Reputation: 359
I am having trouble generating complex cross-sections of descriptive statistics for data that are multilevel in nature. I have tried to go at this from a couple of different angles, but to no avail. Below please find some code I used for a plyr
solution that failed. The issue is that Schools exist within a District. I need the summary statistics for the District level to match every school in that district.
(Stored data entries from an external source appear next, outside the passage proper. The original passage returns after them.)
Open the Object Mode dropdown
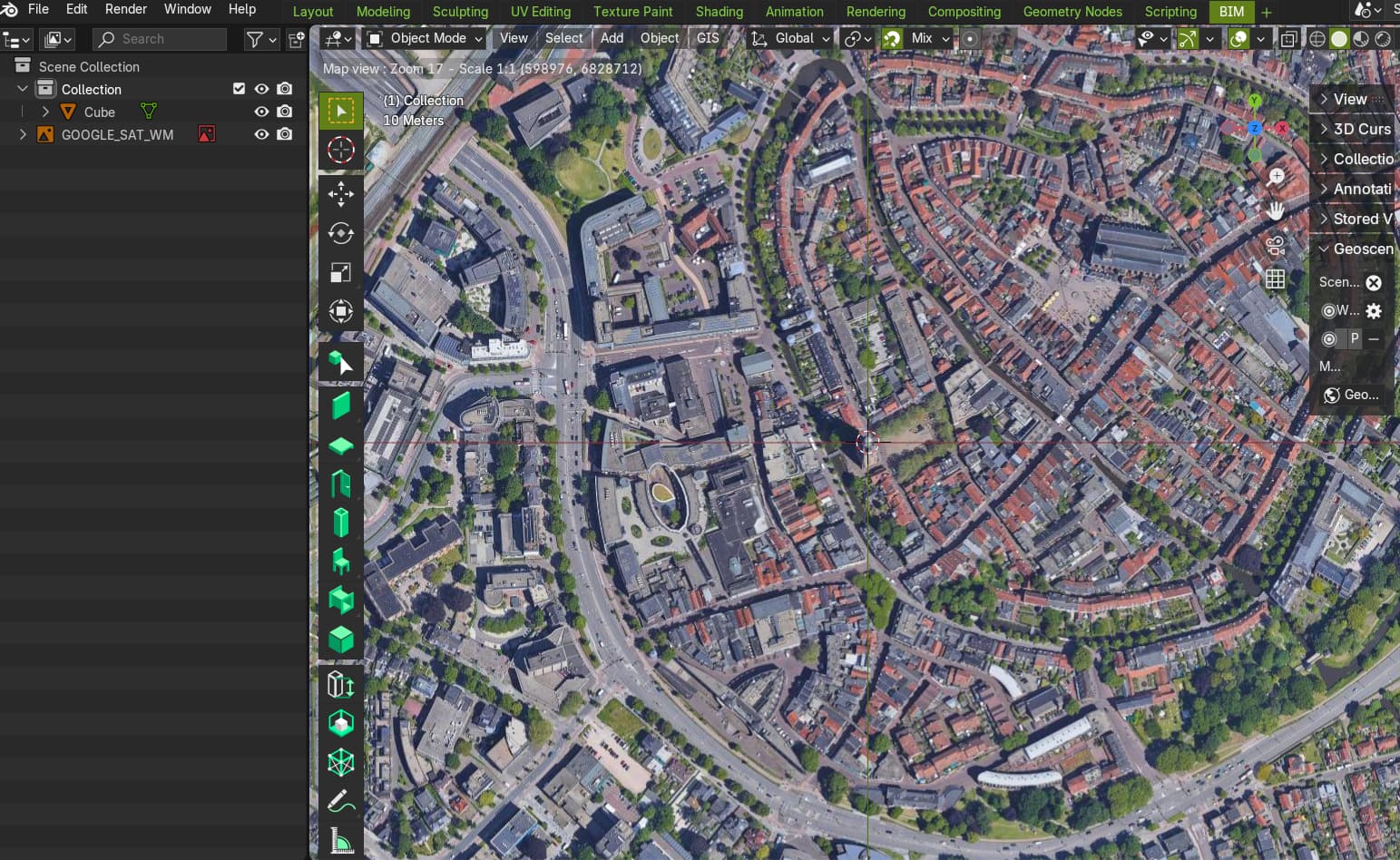The image size is (1400, 860). click(425, 38)
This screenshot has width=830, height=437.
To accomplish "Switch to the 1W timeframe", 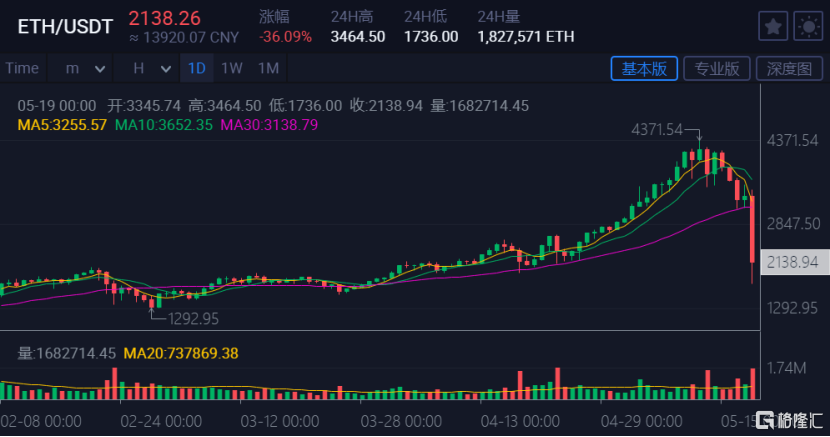I will (232, 68).
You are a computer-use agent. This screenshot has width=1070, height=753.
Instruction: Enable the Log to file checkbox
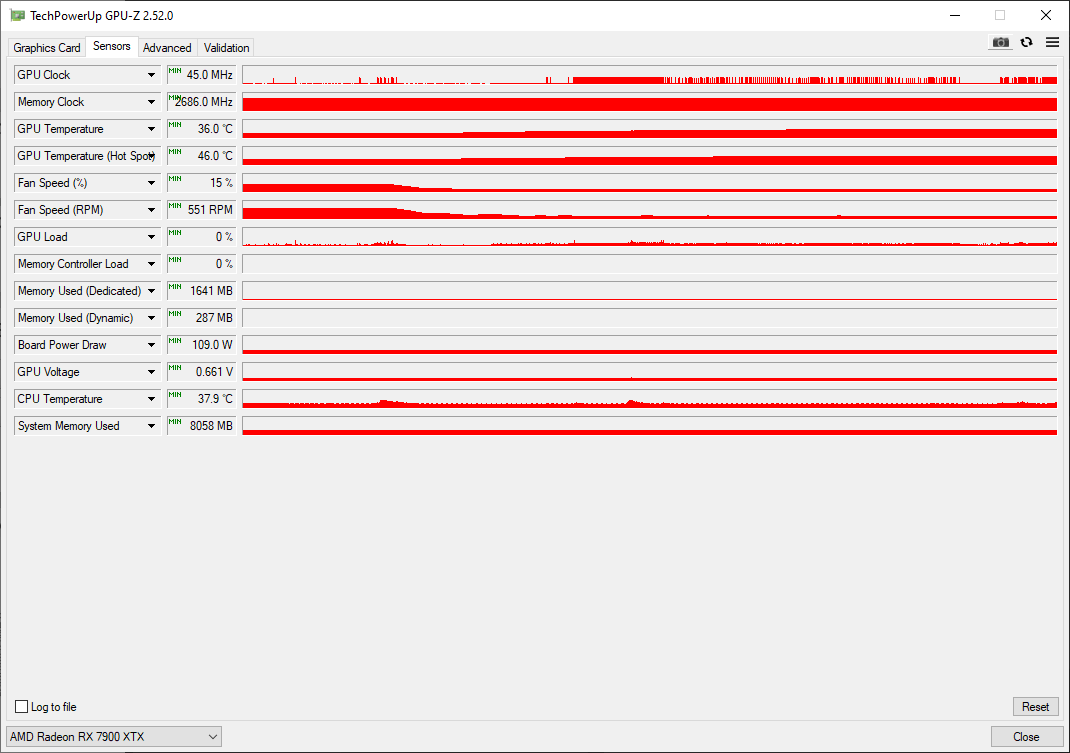[22, 707]
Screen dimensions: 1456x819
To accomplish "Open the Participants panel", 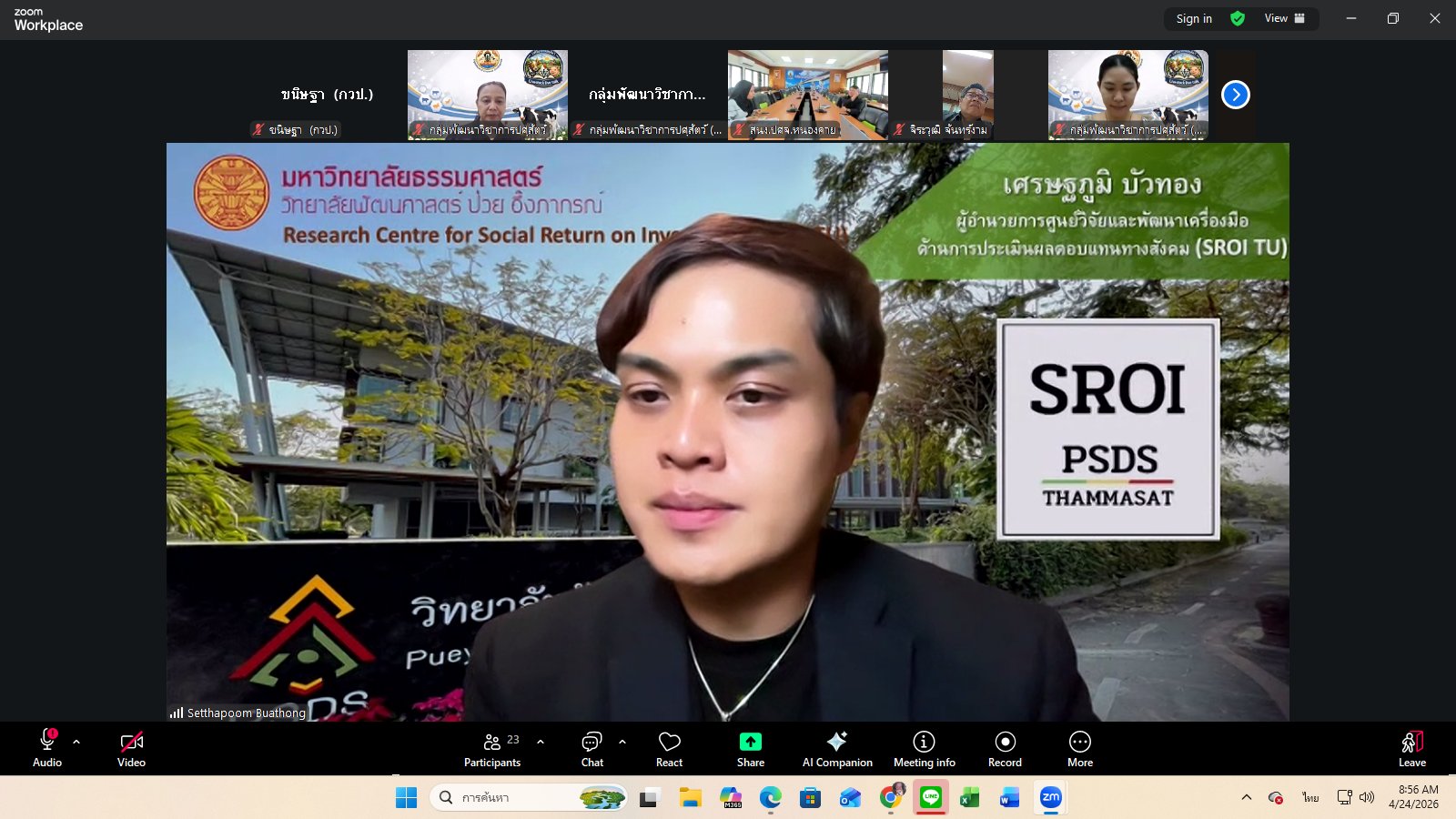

The plyr
solution obviously only generates descriptive statistics at the district level for each sub-sample of school vs. applying the aggregate district information to each school.
I've been trying to find a way around this for several days when I have a moment.
Would by, aggregate, data.table offer any better solutions?
#Generate Data
set.seed(500)
School <- rep(seq(1:20), 2)
District <- rep(c(rep("East", 10), rep("West", 10)), 2)
Score <- rnorm(40, 100, 15)
Student.ID <- sample(1:1000,8,replace=T)
items <- data.frame(replicate(10, sample(1:4, 40, replace=TRUE)))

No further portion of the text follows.